Por João Augusto Neves Pires
Entre os golpes da vida, ouçamos e aprendamos com a sonoridade da cultura popular
No salão de espetáculos do Casarão, Alessandra e Caçapa se posicionaram no canto esquerdo, onde a iluminação, em comunhão com o rincão da sala, lhes concediam total atenção. Compunha o palco, além de duas cadeiras rústicas – provavelmente emprestadas pela mobília do antigo Casarão –, os instrumentos que fizeram o ambiente sonoro do espetáculo. A presença do tambor, de chocalhos, do caxixi, do pandeiro, da guitarra de 12 cordas e da viola, madeiras e metais de vida-morte, nos colocava diante dos traços de nossa cultura e nos instigava a pensar no híbrido sonoro das culturas populares brasileiras/afro-indígenas. Desse ambiente, os cancioneiros nos convidavam a viajar pelo sertão, pela Zona da Mata e pelo litoral Nordestino. Quando nos dávamos conta chegávamos as cidades, as vilas pesqueiras e aos povoados que pulsam resistências milenares.
Nesse ínterim, as batidas do coco, as rodas de ciranda, os rituais de candomblé e as forças do maracatu tomavam conta do salão. A performance ritual se concretizava diante de nossos olhos e a cada música, no “estreito espaço entre carne e vísceras”, abríamos “os olhos e vimos do que somos feitos” (Alessandra Leão). Submersos em uma longa empreitada investigativa sobre práticas populares e os sujeitos que formulam essas subjetividades, Caçapa e Alessandra pinçam sons, linguagens e gestos desse universo para acalentar corações. E avisam
Não vá se perder com tanta estrada
Não se pode esquecer do objetivo
Não há laço maior que o afetivo
Nem amparo melhor que a madrugada
(Boa Hora – Alessandra Leão)
Sabendo que nossas memórias movem-se no compasso de nossos sentimentos, Caçapa e Alessandra, entre tragadas e suspiros, nos desafiava a buscar “o aço” que existe/resiste.
EP Aço – Alessandra Leão.
É interessante notar que ambos são parte de um movimento musical, melhor dizendo, participam de encontros afetivos-musicais, que vem tomando nossos ouvidos nesse segundo decênio do século XX. Falo de Juçara Marçal, Kiko Dinucci, Siba, Mariana Aydar, Rafa Barreto, Mestre Nico, Tulipa Ruiz e muitos outros artistas escondidos nos interiores dos diferentes brasis. Daqueles que me lembrei o nome – memória fresca devida a atenção e conhecimento de seus respectivos trabalhos – somos presenteados por um rico trabalho de experimentação sonora e por provocações estéticas, que, por isso, torna-os protagonistas da produção de outras subjetividades políticas e afetivas.

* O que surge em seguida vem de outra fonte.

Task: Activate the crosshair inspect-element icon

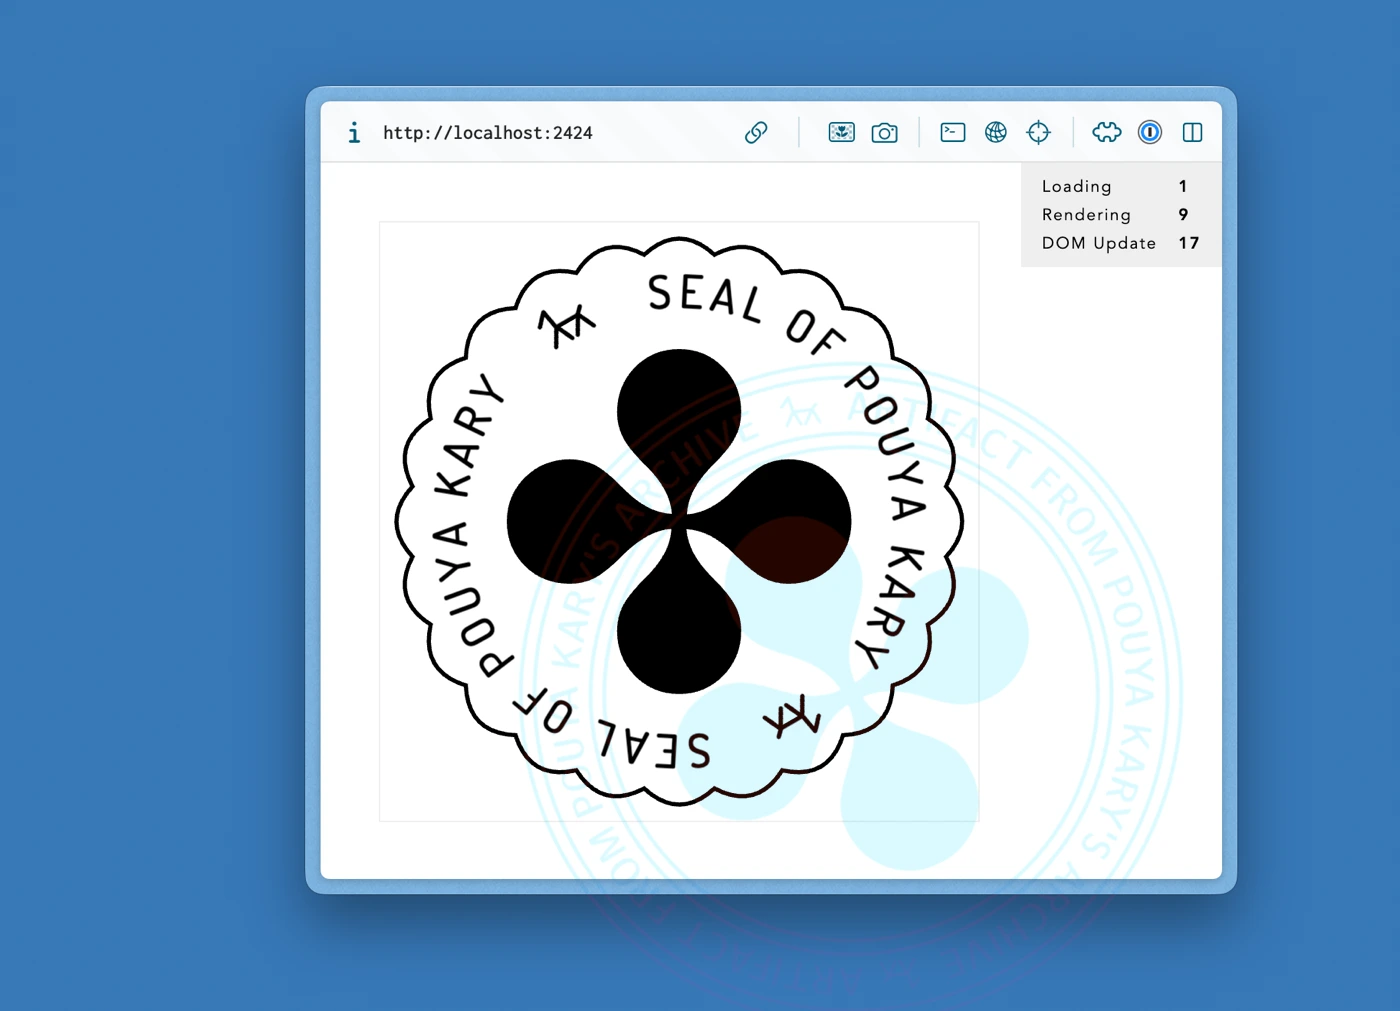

Nessa música(ação) que Caçapa e Alessandra Leão se inserem. Pesquisas, experimentações, encontros, afetos e sons. E, a partir disso, eles nos lembram que se os tambores ainda soam deve-se as mulheres e homens que não se curvaram frente as adversidades da vida. Na seca, na peste, na fome e nas violências do cotidiano rural e urbano o povo grita, produz sons, timbres e melodias que narram as belezas e feiuras da sobrevivência.
João Augusto Neves Pires é historiador e membro do grupo de Pesquisa em Música Popular: História, Produção e Linguagem da Unicamp e do Coletivo de Mídia Livre Vai Jão.